Please rewrite the entries starting at the first entry and ending at the line that contains "(x=80, y=21)", swapping every "badge" for "label" and keeping all else the same.
[START OF SUPPLIED DATA]
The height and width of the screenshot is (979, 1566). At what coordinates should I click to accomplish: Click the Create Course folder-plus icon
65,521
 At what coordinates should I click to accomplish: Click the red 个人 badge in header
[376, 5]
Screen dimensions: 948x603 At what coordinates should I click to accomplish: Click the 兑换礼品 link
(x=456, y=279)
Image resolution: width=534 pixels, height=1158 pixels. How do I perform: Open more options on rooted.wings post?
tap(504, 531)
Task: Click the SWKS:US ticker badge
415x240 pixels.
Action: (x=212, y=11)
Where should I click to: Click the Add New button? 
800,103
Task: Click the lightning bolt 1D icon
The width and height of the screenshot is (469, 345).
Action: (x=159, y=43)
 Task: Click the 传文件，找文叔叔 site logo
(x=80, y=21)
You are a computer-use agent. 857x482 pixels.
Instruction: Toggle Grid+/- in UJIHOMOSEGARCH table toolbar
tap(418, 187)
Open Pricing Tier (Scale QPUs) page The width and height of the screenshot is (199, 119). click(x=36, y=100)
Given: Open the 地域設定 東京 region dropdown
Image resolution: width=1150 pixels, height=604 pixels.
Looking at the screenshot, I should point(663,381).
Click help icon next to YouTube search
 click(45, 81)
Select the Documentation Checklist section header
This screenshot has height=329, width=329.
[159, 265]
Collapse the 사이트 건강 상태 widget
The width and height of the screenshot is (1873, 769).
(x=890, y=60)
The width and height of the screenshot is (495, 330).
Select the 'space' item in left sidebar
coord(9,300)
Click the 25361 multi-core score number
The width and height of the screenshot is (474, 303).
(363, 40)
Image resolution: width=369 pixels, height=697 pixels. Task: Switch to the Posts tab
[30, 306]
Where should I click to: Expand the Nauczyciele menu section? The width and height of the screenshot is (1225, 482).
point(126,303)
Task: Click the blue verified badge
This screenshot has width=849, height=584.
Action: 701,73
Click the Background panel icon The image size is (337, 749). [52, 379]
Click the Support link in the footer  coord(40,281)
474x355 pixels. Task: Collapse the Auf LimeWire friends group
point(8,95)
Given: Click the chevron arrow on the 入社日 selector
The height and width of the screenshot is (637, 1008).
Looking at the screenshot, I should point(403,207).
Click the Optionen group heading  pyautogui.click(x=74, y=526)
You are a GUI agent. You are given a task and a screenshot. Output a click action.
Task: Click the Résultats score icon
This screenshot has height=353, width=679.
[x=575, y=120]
[END OF SUPPLIED DATA]
### RESULT OF THE EXERCISE
The height and width of the screenshot is (979, 1566). At what coordinates should I click to accomplish: Click the Create Course folder-plus icon
65,521
 At what coordinates should I click to accomplish: Click the red 个人 label in header
[376, 5]
Screen dimensions: 948x603 At what coordinates should I click to accomplish: Click the 兑换礼品 link
(x=456, y=279)
Image resolution: width=534 pixels, height=1158 pixels. How do I perform: Open more options on rooted.wings post?
tap(504, 531)
Task: Click the SWKS:US ticker label
415x240 pixels.
Action: (x=212, y=11)
Where should I click to: Click the Add New button? 
800,103
Task: Click the lightning bolt 1D icon
The width and height of the screenshot is (469, 345).
Action: (x=159, y=43)
 Task: Click the 传文件，找文叔叔 site logo
(x=80, y=21)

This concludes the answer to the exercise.